The 3717 is a classic, no doubt, but that Zenith has such a clean bi-compax design and their renowned El Primero movement under the hood--I'd go with the Zenith hands down. I'm not a big fan of the vast majority of Zenith designs, but this one is a winner. And just look at this movement! It kills the modified 7750 in the IWC.


----------



## alvinpaul (Mar 7, 2012)

flyingpicasso said:


> The 3717 is a classic, no doubt, but that Zenith has such a clean bi-compax design and their renowned El Primero movement under the hood--I'd go with the Zenith hands down. I'm not a big fan of the vast majority of Zenith designs, but this one is a winner. And just look at this movement! It kills the modified 7750 in the IWC.


Hi, thanks! The in-house movement and the case back is actually the one letting me think twice =D


----------



## hkustch (Feb 13, 2012)

prefer IWC for front view but zenith for back view


----------



## vbomega (Jan 31, 2010)

It depends what you are looking for. If it's just looks/design - they both look great. If you care what's under the hood, Zenith wins hands down. Legendary manufacture column wheel high-beat chronograph movement.

And Zenith watches are known to be very fairly priced, unlike IWC.


----------



## roguehog (Dec 22, 2010)

Seems like the zenith isn't really a pilot's watch since it's got an exhibition case back. Don't think it comes with the requisite 
Anti-magnetic capabilities. But then again, most of us who owns the 3717 aren't pilots either. Haha


----------



## MHe225 (Jan 24, 2010)

It's really *apples* and *oranges* in my book. Granted, to the casual observer, these are very similar watches, but at closer inspection, you'll find a few major differences. Especially under the hood. The Zenith is powered by their signature hi-beat movement (5 Hz / 36,000 bph) and the IWC by a modified Valjoux 7750 (running at 4 Hz / 28,800 bph).

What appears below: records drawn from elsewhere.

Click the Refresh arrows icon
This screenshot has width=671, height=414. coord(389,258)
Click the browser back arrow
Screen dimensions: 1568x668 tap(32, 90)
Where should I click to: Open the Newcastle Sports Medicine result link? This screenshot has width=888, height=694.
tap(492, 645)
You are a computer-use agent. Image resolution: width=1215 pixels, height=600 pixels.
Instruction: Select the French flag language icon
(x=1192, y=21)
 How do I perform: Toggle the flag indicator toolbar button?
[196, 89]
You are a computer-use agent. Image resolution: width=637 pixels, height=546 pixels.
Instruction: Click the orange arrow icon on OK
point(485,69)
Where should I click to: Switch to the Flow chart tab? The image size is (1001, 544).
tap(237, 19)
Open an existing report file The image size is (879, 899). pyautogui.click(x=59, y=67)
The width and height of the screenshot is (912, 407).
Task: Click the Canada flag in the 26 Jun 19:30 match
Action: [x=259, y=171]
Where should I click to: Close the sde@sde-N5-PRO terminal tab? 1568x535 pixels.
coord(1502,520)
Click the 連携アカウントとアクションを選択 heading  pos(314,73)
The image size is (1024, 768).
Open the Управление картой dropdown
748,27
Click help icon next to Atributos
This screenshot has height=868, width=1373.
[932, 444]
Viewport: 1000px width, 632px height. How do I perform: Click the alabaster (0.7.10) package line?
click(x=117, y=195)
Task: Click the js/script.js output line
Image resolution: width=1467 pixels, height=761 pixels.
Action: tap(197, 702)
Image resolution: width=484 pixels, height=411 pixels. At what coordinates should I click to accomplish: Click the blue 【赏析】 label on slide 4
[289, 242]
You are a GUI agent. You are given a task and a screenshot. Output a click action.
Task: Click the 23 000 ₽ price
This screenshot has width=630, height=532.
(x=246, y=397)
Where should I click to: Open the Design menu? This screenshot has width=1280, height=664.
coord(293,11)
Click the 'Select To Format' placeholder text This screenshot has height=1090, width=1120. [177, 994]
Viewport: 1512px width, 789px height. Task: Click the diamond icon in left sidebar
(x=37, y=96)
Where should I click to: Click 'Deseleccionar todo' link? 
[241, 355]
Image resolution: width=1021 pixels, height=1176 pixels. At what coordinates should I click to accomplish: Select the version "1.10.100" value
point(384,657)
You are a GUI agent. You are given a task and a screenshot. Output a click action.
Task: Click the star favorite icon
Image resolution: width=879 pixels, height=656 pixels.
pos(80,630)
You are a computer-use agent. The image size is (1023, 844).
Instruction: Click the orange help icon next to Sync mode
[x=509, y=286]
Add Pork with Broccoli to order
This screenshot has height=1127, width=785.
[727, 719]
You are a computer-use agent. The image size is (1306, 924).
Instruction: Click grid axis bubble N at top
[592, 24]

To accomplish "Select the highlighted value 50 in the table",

Ask yourself what you value more / interests you more and maybe read up on hi-beat movements - I for one will add a hi-beat watch to my collection at some point in time. And maybe even more important: what does your heart say? You really can't go wrong with either, so just get the one you like best.

RonB


----------



## hdms (Oct 23, 2011)

3717 for me. Classic design and you won't get tired looking at it. Remember, you'd be looking at the face most of the time, not the back. 
Also, the modified ETA movement is very reliable.


----------



## roguehog (Dec 22, 2010)

I concur with hdms.


----------



## anonymousmoose (Sep 17, 2007)

I like the IWC better. The Zenith looks like an owl :-d

Seriously, with the IWC, you are paying for the brand, and it is a classic. But that why we buy IWC isn't it?


----------



## mattjmcd (Oct 2, 2010)

IWC speaks to me as a brand a bit more than Zenith. I also place a personal value on reliability and simplicity, so the 7750 is actually a bit of a plus for me personally. That said, I think the Zenith might be the better watch. I am not sure about price, but that might be a deal maker or breaker. The Zenith looks like it might dress up a bit better.


----------



## neil1970 (Sep 8, 2009)

hdms said:


> 3717 for me. Classic design and you won't get tired looking at it. Remember, you'd be looking at the face most of the time, not the back.
> Also, the modified ETA movement is very reliable.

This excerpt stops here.